Адорно: И тогда уже никто не сможет мыслить. И даже мистер Эйзенхауэр не сможет назначить Никсона кандидатом на пост вице-президента из страха превентивной войны.

Хоркхаймер: Конечно. Но что все это в сравнении с убийством двадцати миллионов китайцев.

Адорно: Я говорю о том, что пока есть власть, имеющая возможность предотвратить тотальную катастрофу. Эта власть и способна принимать решения. Сами по себе американские избиратели не хотят видеть Ричарда Никсона вице-президентом.

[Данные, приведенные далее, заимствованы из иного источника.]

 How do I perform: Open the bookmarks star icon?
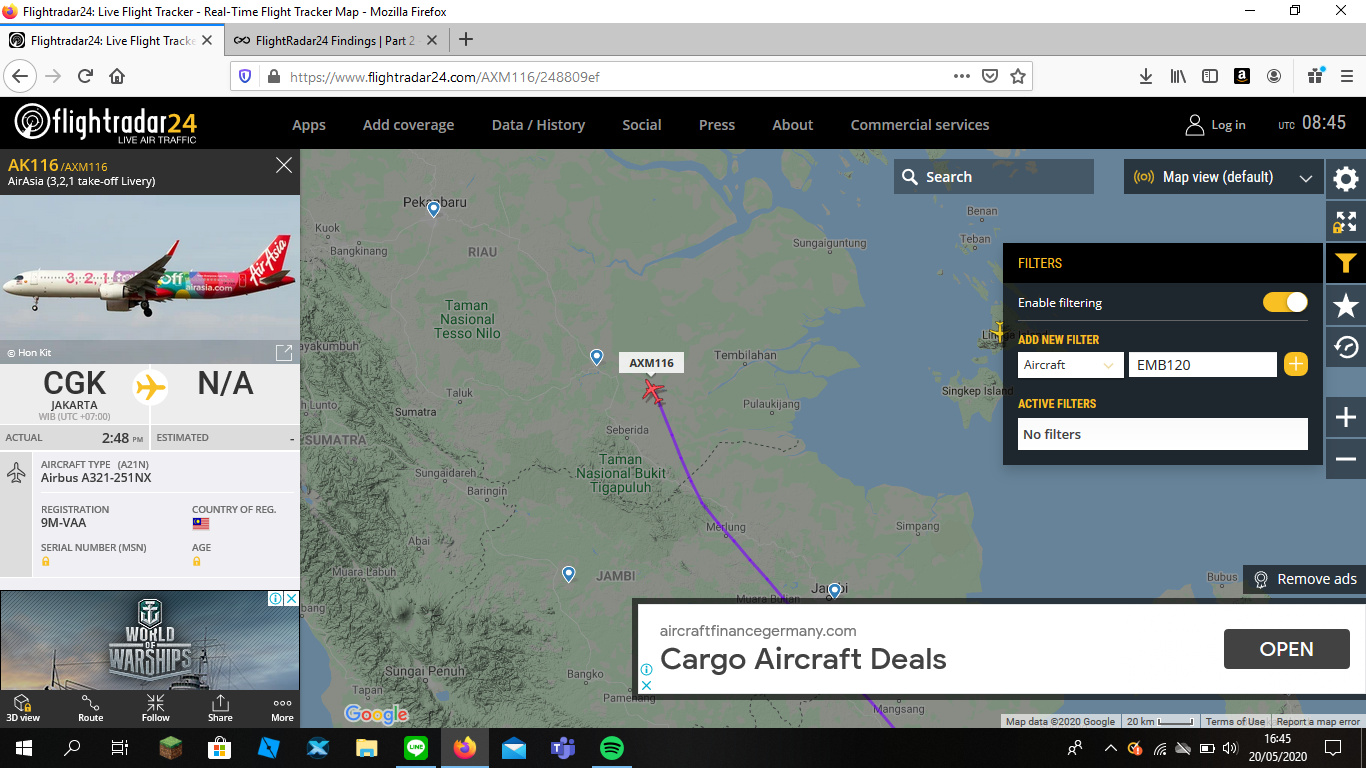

Хоркхаймер: Это позиция реформаторов.

Адорно: Мне кажется, что мы действуем небезрезультатно.

Хоркхаймер: Более или менее, зависит от того, есть ли у нас ясное понимание того, что нужно делать. Мы не можем опираться на допущение, что люди будут что-то вспоминать о социализме. Все это приведет нас к высокомерной критике, в духе Маркса и Карла Крауса, когда понимаешь, что вся их критика основана на ошибочной теории. От этой критики зло только вырастет. Что смущает в отношении к Краусу — злорадство; ведь то, что стоит за его позицией, не так просто сбросить со счетов. Нам нужно защищать мнение, что Запад должен быть настолько производительным, чтобы не было голодным.

Адорно: Прежде всего, это следует сказать самому Западу.

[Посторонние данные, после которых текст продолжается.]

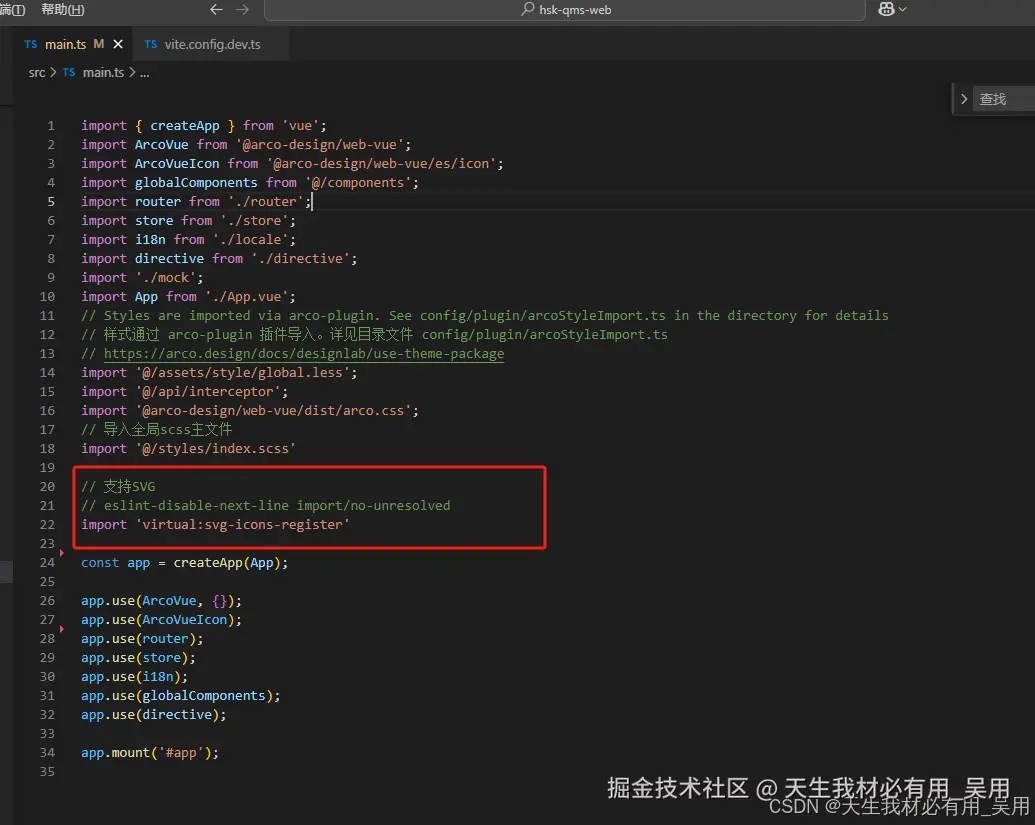Open the 帮助(H) menu
Image resolution: width=1035 pixels, height=825 pixels.
64,10
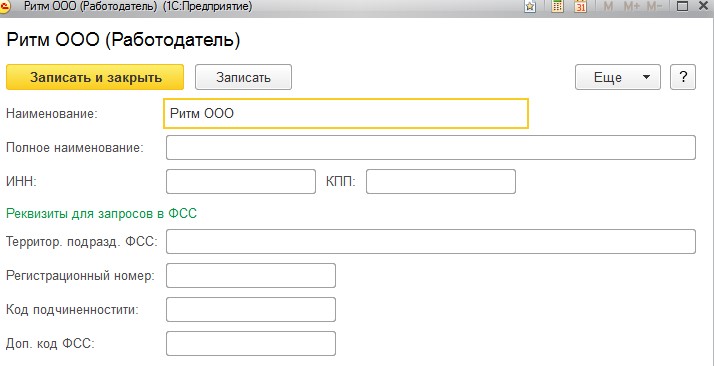
Task: Expand the Еще dropdown menu
Action: coord(618,77)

Хоркхаймер: Но что должно произойти? Во Франции, например? Им нужно принять законы, которые будут лучше?

Адорно: Им нужно слушать тех культурных людей, которые рассеяны по Европе. Было бы правильно, если бы мы узнали, что Розеншток-Хюсси стал советником Эйзенхауэра.

Хоркхаймер: Но как этому быть, если мы сами отказываемся судить о том, что западная культура может передать на следующий этап истории, в частности, свою традицию рациональности.

Адорно: У нас нет этому оправдания. Шельски одновременно глуп и очень проницателен.

Хоркхаймер: Но также нашей разработке подлежит понятие свободы.

Адорно: С одной стороны, сегодня мы сталкиваемся с вопросами, которые уже не могут быть выражены в экономических терминах; с другой стороны, антропологические вопросы уже более невозможно отделять от экономических.

Хоркхаймер: Сегодня уже невозможно тогда даже провести границу между добром и злом.